Group protests mass cutting of trees at Housatonic Meadows State Park [Rep-Am]

January 18, 2022

From the Republican-American (1/13/2022):

SHARON — As a group gathered Thursday at Housatonic Meadows State Park to protest the removal of a huge number of oaks and pines by the state Department of Energy and Environmental Protection, two eagles glided overhead. Some of those in attendance said seeing the birds fly from the trees only served to reinforce the reason for their outcry.

“I call them the Department of Environmental Destruction,” protestor Jeff Jacobson of Cornwall said of DEEP. “If they’re really concerned about trees, maybe they should close down the Appalachian Trail,” he added, sardonically.

State Sen. Craig Miner, R-Litchfield, and Rep. Stephen Harding, R-Brookfield, ranking members of the legislature’s Environmental Committee, issued a statement Thursday calling for additional documents from DEEP in connection with the tree removal.

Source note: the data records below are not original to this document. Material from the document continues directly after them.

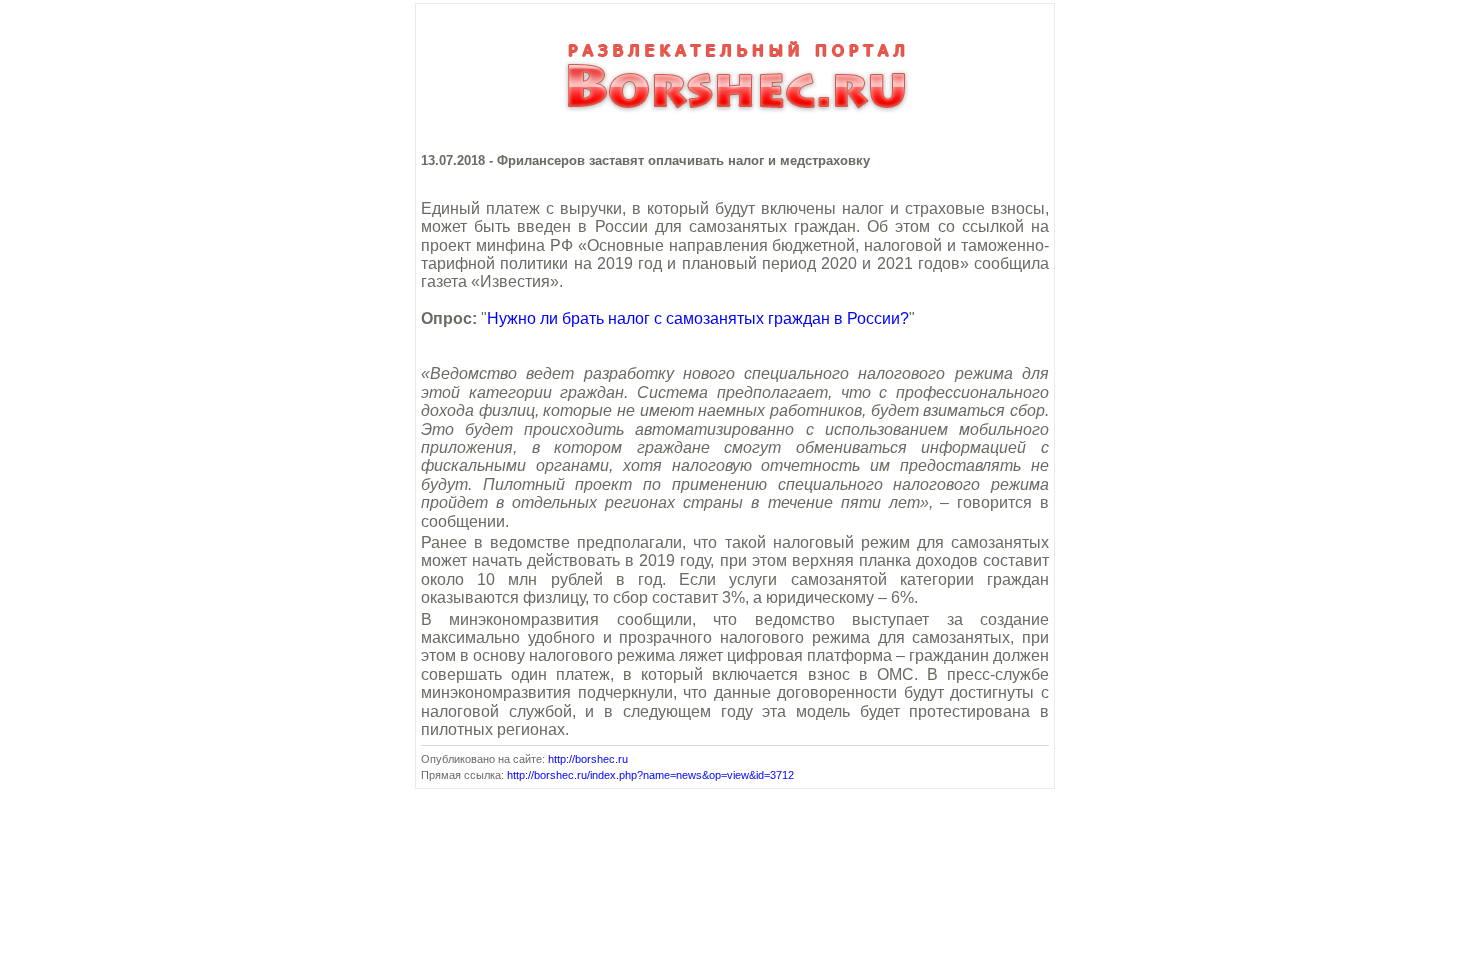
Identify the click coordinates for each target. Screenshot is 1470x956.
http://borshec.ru (588, 759)
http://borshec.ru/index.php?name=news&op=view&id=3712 (650, 775)
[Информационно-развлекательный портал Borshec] (735, 122)
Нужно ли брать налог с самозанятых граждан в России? (698, 318)
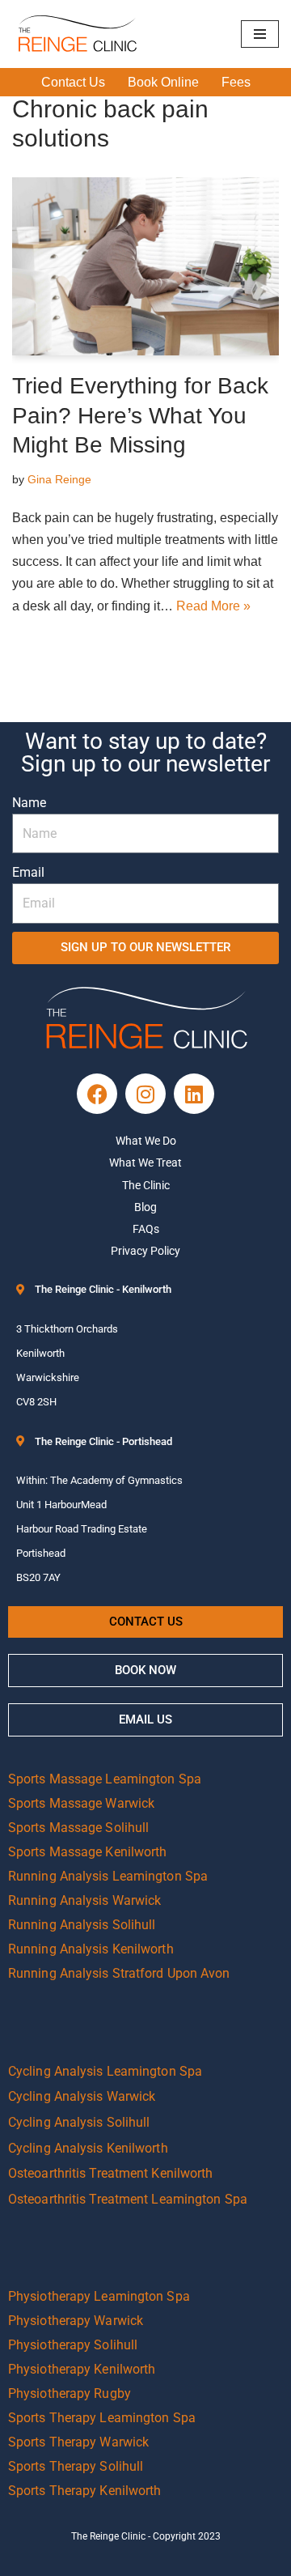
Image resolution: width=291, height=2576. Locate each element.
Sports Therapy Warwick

In their statement, Miner said it appears DEEP has no intention of considering the testimony given by experts.

“They have no plan for replanting, bank stabilization, damage mitigation to endangered species in the area, and no plan to mitigate damage and disruption in the area,” Miner stated. “While DEEP officials did their best to feign contrition, the thoughtful testimony of experts and stakeholders at last week’s hearing did not receive a frog’s lick worth of consideration.”

DEEP has said the massive cutting of trees at the park that began in the fall was part of its statewide hazardous tree removal program. But the initiative was never communicated to the public, and it was only after passers-by on Route 7 saw the mounds of cut limbs piled high that the issue raised a stir.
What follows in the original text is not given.